The story behind Red Ribbon Week is almost as extraordinary as the events and opportunities the celebration includes.
On February 7, 1985 Enrique “Kiki” Camarena, an undercover DEA agent was kidnapped and tortured to death. Camarena, a representative of the “American Dream” had begun his life with nothing and chose to dedicate his life to making a difference in the world. His intelligence and determination paid off for him. He earned his college degree, served in the Marines and eventually chose a life of service as a police officer. He later joined the DEA.
Several weeks after Camarena’s untimely demise a friend of Camarena, Duncan Hunter, a Congressman in California a campaign as a tribute to his friend. He started a club whose main focus was to live drug-free lives. The members wore red badges to honor the sacrifices of men like Camaena. And thus began the campaign which we now call ‘Red Ribbon Week.’
Red Ribbon Week is acknowledged as the oldest and largest drug prevention campaign in the country. Research backs the efforts of Red Ribbon Week. It has been shown that kids are less likely to use drugs if they are educated about the risks and dangers involved. In addition, kids whose parents who talk with them about the dangers of drugs are less likely to engage in substance use.

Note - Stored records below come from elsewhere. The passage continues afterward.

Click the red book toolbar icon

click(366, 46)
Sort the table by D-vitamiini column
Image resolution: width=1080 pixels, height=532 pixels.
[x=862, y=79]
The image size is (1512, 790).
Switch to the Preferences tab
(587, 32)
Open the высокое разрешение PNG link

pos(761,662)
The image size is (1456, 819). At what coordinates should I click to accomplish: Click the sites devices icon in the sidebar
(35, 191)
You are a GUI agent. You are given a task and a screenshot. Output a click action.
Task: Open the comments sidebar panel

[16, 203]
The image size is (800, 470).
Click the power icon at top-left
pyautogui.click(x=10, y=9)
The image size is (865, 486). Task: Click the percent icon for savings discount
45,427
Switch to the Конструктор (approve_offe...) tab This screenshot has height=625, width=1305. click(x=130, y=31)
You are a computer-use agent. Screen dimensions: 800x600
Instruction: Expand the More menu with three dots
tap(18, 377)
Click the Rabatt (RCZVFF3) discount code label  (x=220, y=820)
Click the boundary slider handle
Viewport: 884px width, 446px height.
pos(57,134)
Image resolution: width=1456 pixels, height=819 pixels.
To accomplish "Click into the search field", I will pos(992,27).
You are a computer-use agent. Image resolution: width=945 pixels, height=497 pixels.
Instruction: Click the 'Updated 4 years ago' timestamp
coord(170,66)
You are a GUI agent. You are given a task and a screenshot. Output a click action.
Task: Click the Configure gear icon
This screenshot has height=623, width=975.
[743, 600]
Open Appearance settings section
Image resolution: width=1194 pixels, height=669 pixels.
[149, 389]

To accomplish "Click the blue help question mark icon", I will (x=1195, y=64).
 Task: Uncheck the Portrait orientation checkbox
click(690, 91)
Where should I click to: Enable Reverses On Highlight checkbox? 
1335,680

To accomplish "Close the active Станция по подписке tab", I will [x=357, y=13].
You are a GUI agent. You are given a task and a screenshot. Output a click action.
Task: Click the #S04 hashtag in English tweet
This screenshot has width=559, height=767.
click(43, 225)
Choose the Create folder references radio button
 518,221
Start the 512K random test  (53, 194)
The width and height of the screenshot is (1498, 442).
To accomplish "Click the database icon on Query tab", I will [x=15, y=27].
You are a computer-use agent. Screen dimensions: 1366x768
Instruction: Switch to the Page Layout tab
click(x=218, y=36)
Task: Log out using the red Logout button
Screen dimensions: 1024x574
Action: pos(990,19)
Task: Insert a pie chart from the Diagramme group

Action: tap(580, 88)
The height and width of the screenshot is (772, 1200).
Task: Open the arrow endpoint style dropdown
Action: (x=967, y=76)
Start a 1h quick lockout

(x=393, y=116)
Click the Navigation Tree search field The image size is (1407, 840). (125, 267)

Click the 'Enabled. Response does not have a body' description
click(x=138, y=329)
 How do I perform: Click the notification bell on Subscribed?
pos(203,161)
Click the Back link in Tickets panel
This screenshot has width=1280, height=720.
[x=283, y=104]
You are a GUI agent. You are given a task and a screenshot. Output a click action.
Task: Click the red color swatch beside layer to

While the events and information offered during such events as Red Ribbon Week are making an obvious impact on drug-prevention, in reality, it is parents who have the greatest influence over their kids regarding prevention and intervention. Talking with teens about drug use can at times be trying. It is important to understand it is not what you say, but how you say it that can make all the difference.
Here are some suggestions on how to discuss the issue with your teens:
1.) Don’t talk at them, talk with them. Engage your kids in an interactive discussion. Find out what they know and what they think.
2.) Be informed and informative. It is important for parents to educate themselves before attempting to talk to their kids. Do you know about ‘Triple C,’ Salvia, and the sudden use of ‘bath salts?’ Thank goodness for the internet!
3.) Look for conversation starters. If there has been a recent incident at the high school, ask your kids what they know and think about the situation. Engage your kids by discussing interesting topic related articles in the newspaper or magazines that you have read. Make sure to listen to what they have to say. When you demonstrate your interest in their opinions you empower them because you send the message that you respect their thoughts and opinions.
4.) Practice what you preach. Discussing the perils of drinking with a martini in your hand is clearly not the way to go. Kids learn much of what they know through observational learning.
5.) Being the ‘cool’ (aka permissive) parent can only lead to trouble. Research indicates that kids who were permitted to drink and/or do drugs (e.g. smoke pot) are more likely to have substance abuse problems than kids whose parents do not permit such behavior.
The story behind Red Ribbon Week reaffirms that with organization and commitment, we can make a difference, one child at a time.